My second milestone was to run my model on a raspberry pi 3. While previous rpi’s have been very underpowered, the newer models such as the 3 and 4 have gained significant performance gains. So while training still cannot happen on the pi itself (because of the lack of an egpu), the final model CAN run on it, and predictions can be made entirely on device rather than on google colab or a separate device.
In addition, I once again rebuilt my model. I realized that while it worked well on the test images from my dataset, those images might have been very similar to the training dataset, and had only been classified accurately due to overfitting. I found this out when trying to classify photos I took of hairbrushes and plastic cups and the model making weird predictions.

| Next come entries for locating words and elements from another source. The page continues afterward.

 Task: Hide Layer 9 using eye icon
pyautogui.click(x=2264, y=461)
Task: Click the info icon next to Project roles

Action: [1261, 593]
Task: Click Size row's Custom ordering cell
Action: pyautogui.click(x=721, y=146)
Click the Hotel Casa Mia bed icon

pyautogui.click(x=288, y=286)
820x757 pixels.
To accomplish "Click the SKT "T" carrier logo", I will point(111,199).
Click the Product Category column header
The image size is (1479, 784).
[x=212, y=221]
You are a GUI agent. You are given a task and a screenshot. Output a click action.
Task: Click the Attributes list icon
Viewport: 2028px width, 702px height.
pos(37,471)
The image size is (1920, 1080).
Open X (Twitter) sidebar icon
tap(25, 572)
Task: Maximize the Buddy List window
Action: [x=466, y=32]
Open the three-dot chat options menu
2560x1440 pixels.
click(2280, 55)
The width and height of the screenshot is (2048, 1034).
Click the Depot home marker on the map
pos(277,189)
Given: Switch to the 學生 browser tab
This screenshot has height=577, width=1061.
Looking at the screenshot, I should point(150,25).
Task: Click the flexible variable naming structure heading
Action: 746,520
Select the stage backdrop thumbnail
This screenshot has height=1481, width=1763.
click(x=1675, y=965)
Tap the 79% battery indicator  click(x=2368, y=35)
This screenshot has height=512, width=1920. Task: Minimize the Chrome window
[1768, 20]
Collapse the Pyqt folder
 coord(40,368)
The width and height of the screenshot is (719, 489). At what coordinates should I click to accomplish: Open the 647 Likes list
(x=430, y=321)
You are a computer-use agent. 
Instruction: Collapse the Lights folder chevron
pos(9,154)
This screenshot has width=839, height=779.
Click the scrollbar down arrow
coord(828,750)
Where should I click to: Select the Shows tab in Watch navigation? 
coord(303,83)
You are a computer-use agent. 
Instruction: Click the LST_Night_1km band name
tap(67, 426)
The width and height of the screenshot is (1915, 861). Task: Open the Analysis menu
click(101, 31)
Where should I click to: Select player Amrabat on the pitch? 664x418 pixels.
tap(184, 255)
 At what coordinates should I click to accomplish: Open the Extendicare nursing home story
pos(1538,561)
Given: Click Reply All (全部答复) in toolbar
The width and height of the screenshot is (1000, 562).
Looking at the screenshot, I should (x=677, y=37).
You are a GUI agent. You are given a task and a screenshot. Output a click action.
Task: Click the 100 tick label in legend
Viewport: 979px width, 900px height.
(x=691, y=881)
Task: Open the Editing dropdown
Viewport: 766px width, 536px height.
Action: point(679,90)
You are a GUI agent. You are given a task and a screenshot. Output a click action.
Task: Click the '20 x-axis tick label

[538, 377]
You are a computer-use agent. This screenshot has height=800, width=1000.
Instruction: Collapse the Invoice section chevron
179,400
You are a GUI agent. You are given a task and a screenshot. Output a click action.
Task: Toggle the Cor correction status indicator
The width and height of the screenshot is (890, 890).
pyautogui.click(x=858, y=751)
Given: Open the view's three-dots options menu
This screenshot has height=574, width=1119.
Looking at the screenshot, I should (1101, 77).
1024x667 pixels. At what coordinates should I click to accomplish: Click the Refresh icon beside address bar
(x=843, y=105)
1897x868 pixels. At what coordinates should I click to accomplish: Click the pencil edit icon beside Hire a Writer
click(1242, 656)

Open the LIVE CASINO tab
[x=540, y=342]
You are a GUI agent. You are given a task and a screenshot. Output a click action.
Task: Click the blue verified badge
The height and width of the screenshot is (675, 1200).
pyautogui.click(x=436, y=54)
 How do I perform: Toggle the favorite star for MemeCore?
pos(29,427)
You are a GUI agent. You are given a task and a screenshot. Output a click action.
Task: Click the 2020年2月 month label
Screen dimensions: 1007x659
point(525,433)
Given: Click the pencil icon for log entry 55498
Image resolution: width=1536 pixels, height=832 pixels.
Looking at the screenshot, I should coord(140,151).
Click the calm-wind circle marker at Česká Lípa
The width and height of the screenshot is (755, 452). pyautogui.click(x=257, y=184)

from sklearn.ensemble import RandomForestClassifier
RF_model = RandomForestClassifier(n_estimators = 50, random_state = 42)
I realized regular computer vision is not the ideal method for material classification. Instead, I decided to combine traditional machine algorithm with deep learning. My final model is a sort of pipeline. The first part of this conveyer line style model is a VGG16 model that will not be trained. Instead, it will detect various features from the image, and pass them on to a RandomForest Classifier which determines whether the features detected are ones that match with cardboard, glass, or plastic, etc.
Final Milestone
My final milestone was to get my code running on a web app. The code still runs on the Raspberry Pi, but now has a simple interface in the form of a website, which allows anyone on the web to input an image and get an output prediction.
There are 2 blocks to this running website: the server and the client.
var express = require("express");
var app = express();
app.listen(3000, function () {
console.log("server running on port 3000");
});
My server runs locally on port 3000, and utilizes Node JS and Express to create my server.
function callD_runpyscript(req, res) {
var spawn = require("child_process").spawn;
var ls = spawn("python", ["./pyscript.py"]);
ls.stdout.on('data', (data) => {
console.log(`stdout: ${data}`);
response = data.toString();
//res.send(response);
});
return (res.redirect("/"));
};
Using child a process, I was able to run my python script from my Node JS server. This script contains my recognition program. it takes an image as input and outputs the predicted label.
The client side of the code is pretty basic html code. This is just to build the visual interface such as the image selector, and the window that displays the image with its label.
Reflections
Being my second AI project, I learned a lot about creating and using AI models to solve custom problems. Whenever I solved on problem, a host of new problems presented themselves. Through this process of tedious debugging and problem solving I learned that while figuring problems out can be fun, it is also quite mentally draining. But as long as I didn’t burn myself out, the process of engineering my way out of a problem was very rewarding.